Gender Pay Gap – Kein Umdenken in den Köpfen der Chefetagen, Bündnispolitik gescheitert?
Allerdings können die Möglichkeiten von Bündnisse auch begrenzt sein. Das sehen wir beispielsweise beim Thema  Entgeltgleichheit. Der sogenannte gender pay gap – die Entgeltlücke zwischen Frauen und Männern – stößt in der breiten Bevölkerung auf Ablehnung. Dennoch sieht die Realität anders aus: Frauen verdienen immer noch umgerechnet 23 Prozent weniger als Männer. Und das, obwohl es bereits große Anstrengungen für Bündnisse mit allen Beteiligten – Arbeitgeber, Gewerkschaften, Verbände – gibt. Feministische Strömungen, Vereinigungen von Frauen in Wirtschaft und Politik und Wissenschaftler_innen haben über Jahre hart dafür gearbeitet, dass endlich ein Umdenken in den – meist männlichen – Köpfen der Chefetagen stattfindet. Passiert ist aber immer noch nichts, Bündnispolitik hat hier bislang nicht funktioniert. In der Konsequenz muss dann der Gesetzesgeber in die Pflicht genommen werden, um die Rechte der Frauen und gleichberechtigte Behandlung durchzusetzen. Wir brauchen gesetzliche Regelungen, die „gleichen Lohn für gleiche und gleichwertige Arbeit“ von Frauen und Männern garantiert. Aber auch für gesetzliche Regelungen sind wiederum Bündnisse notwendig. Nur mit Mehrheiten können Gesetzesvorhaben umgesetzt werden.

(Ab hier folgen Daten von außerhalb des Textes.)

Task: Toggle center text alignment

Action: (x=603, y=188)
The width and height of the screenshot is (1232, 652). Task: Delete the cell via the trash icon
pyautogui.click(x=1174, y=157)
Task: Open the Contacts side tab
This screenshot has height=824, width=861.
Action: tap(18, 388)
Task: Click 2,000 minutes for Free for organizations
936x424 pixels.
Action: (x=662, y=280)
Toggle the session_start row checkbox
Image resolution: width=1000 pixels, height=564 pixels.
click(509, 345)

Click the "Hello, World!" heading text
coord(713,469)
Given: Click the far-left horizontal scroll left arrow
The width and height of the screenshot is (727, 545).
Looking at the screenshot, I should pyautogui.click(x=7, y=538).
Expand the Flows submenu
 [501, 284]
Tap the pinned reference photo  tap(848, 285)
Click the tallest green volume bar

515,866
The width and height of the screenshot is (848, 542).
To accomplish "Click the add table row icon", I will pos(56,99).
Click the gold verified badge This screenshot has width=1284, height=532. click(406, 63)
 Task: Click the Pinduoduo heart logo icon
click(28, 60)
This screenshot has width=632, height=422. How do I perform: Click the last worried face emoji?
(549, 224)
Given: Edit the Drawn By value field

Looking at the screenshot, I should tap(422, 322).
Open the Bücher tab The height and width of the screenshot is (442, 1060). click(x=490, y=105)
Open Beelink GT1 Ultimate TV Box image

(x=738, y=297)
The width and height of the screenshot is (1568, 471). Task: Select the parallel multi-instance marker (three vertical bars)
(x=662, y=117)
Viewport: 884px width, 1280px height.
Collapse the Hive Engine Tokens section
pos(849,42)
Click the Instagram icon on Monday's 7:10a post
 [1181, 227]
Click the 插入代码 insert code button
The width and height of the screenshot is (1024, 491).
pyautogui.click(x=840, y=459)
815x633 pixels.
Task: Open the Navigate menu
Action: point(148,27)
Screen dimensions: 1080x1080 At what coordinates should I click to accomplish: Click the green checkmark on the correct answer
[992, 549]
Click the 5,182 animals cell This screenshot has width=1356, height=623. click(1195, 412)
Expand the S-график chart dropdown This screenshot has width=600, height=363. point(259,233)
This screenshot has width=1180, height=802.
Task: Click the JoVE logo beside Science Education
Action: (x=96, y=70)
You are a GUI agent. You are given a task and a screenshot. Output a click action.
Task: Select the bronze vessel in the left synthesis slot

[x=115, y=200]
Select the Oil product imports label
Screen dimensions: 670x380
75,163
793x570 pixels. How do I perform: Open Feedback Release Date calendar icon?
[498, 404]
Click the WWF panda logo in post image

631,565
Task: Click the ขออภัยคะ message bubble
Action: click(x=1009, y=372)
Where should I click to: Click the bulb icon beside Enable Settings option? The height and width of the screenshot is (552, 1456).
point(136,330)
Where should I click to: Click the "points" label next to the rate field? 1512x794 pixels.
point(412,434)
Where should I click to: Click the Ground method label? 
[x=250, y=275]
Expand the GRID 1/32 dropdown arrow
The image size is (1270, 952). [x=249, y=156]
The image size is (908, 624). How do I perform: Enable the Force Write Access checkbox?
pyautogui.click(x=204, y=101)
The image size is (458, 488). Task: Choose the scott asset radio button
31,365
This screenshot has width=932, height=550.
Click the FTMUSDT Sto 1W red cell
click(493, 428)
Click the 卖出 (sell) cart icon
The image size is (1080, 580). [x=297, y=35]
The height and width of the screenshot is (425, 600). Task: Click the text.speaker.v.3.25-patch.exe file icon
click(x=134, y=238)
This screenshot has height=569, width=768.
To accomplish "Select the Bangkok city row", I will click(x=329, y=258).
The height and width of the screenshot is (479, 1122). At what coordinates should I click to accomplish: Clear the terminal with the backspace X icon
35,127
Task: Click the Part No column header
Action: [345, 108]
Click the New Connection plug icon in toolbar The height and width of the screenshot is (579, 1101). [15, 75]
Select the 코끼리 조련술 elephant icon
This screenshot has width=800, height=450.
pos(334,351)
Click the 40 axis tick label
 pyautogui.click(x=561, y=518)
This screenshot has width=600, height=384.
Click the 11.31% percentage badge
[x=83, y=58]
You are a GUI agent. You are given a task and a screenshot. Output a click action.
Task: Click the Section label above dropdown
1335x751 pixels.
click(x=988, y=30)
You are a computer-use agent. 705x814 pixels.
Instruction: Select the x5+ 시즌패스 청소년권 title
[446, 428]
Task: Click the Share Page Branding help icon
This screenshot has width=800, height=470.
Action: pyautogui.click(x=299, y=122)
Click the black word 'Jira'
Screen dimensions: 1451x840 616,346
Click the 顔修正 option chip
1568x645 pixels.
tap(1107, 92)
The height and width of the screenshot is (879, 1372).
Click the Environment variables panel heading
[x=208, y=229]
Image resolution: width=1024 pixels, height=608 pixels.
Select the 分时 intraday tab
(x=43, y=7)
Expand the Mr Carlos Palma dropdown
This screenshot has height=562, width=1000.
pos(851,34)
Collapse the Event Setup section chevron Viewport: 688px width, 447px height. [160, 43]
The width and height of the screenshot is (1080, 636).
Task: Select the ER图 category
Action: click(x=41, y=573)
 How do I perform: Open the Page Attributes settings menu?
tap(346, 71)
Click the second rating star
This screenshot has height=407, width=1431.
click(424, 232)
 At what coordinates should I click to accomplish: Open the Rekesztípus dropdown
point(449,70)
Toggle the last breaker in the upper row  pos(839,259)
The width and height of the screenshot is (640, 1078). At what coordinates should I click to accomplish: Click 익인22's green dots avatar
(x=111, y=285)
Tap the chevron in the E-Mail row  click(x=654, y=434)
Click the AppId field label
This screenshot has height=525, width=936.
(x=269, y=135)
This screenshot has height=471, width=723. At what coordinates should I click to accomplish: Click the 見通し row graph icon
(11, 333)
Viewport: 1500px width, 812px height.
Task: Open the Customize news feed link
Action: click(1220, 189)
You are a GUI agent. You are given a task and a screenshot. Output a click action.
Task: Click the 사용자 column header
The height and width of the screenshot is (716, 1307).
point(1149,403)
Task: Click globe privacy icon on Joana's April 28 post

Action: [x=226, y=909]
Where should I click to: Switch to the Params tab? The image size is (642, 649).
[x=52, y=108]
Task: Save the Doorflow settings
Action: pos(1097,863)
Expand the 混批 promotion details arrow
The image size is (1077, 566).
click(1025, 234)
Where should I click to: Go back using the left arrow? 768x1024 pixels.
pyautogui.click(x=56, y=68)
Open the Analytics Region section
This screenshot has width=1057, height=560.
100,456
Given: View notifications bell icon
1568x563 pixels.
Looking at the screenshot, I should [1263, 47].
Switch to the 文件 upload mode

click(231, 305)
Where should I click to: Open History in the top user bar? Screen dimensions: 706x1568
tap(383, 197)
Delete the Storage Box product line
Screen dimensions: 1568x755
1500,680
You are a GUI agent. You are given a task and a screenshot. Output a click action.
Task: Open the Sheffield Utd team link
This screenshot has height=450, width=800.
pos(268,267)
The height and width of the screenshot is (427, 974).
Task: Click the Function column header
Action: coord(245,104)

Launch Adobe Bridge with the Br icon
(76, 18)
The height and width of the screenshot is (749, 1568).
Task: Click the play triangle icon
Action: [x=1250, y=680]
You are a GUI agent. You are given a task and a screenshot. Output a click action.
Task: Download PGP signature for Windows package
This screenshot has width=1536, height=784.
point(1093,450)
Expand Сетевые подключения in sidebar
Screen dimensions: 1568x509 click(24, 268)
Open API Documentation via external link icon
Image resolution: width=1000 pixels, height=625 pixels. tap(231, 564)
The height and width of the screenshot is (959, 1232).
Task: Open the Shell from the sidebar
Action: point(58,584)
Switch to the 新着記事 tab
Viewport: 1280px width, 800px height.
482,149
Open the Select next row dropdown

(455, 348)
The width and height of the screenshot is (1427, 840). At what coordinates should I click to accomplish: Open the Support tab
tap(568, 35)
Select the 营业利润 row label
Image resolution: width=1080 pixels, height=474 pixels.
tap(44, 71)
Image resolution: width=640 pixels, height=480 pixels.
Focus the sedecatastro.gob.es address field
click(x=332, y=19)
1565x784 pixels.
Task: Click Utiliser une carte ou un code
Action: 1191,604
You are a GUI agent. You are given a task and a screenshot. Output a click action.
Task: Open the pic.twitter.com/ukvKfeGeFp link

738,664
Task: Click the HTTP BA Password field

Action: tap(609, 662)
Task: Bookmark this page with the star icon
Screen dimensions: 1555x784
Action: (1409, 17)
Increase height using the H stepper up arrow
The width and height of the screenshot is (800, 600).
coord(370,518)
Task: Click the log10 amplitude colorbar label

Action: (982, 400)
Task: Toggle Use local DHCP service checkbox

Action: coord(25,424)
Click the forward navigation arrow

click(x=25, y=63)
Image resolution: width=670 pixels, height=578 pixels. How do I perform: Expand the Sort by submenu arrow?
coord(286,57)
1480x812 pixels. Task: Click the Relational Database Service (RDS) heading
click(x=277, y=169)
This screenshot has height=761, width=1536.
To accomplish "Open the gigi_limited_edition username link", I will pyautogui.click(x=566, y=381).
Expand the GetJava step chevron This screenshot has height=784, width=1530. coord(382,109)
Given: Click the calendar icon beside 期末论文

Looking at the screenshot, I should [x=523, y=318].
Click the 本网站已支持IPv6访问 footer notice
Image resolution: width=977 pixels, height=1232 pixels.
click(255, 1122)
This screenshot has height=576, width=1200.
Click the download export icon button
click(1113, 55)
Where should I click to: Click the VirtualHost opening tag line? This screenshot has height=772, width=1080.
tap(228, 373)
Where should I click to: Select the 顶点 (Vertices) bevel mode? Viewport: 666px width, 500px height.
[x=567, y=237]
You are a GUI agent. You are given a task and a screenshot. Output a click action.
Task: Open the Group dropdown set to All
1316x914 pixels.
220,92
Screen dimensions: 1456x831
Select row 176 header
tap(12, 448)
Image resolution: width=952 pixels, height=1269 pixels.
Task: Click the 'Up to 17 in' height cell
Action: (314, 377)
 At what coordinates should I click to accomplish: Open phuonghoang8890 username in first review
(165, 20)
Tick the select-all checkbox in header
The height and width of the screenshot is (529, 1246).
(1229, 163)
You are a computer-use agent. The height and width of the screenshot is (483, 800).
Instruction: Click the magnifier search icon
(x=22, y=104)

Bündnisse sind und bleiben unerlässlich – es müssen nur die richtigen sein.

 

Beate Müller-Gemmeke, geb. 1960, ist seit 2009 Mitglied des Deutschen Bundestages und Sprecherin für Arbeitnehmerrechte der Bundestagfraktion von BÜNDNIS 90/DIE GRÜNEN. Sie studierte Sozialpädagogik an der Fachhochschule Reutlingen und war zunächst als Kommunalpolitikerin aktiv. Seit 1997 ist sie Mitglied von BÜNDNIS 90/DIE GRÜNEN und von 2003 bis 2009 war sie im Landesvorstand der Grünen in Baden-Württemberg. Sie ist Mitglied im Bundestagsausschuss für Arbeit und Soziales und im bundesweiten Sprecherteam von GewerkschaftsGrün.